A woman with a baby in her arms walked over to me and took me by the hand. She brought me to see her nephews who were digging oranges out of the rubble. Hamza, 10, and Ahmed, 13, were salvaging whatever oranges they could and sawing up wood for firewood to use in cooking. Then the woman began speaking to me furiously in Arabic. Mohammed explained that the area where we were had been their land. Their extended family supported themselves and ate from the oranges and lemons they harvested and from the chickens they raised. Over and over the woman asked me, “How will we feed ourselves?”
I did not know what to say. In my broken Arabic, I apologized for U.S. support for what happened to her and her family. As I said good bye, I promised to tell people her story.
We had only walked about a hundred feet when another person stopped us. Yusif pointed out his destroyed house and many crushed trays of eggs. He explained that his family escaped the bombing but his neighbors did not. His neighbors spent 15 days trapped in the rubble waiting to be rescued. Some survived and some died waiting for help. Another body was found in one of the houses a few hours before. More were expected. There was a strong smell of death in some areas. I could not tell if it was from dead chickens or dead people.
We then spoke with a family whose house was one of the few left partially standing. They were camped out in the shell of the house, making fires with wood from destroyed trees. Most other people we spoke with were staying in United Nations schools turned shelters.

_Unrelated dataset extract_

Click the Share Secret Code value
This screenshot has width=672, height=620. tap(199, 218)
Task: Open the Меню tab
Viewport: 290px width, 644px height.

The UN school/shelters will close in two weeks when the schools reopen.
I asked each person I spoke with where they expected to be in two weeks. “We don’t know” became the refrain from everybody I asked. “We will just have to wait and see what happens. You can’t think about the future in Gaza.”
Finally I spoke with 83 year old Mohammed Darouni. He spoke excellent English and was carrying a saw. He told me he learned English from the British who were there in 1948. “I helped them,” he said, “and then they let us be driven from our land. I started again and grew more trees, olive and orange and now they have destroyed them again. I am 83,” he said passionately as he raised his saw in the air,” but I will start again.”
AUDREY STEWART has been in Gaza for several days. Audrey is a human rights worker and mother of two young sons in New Orleans.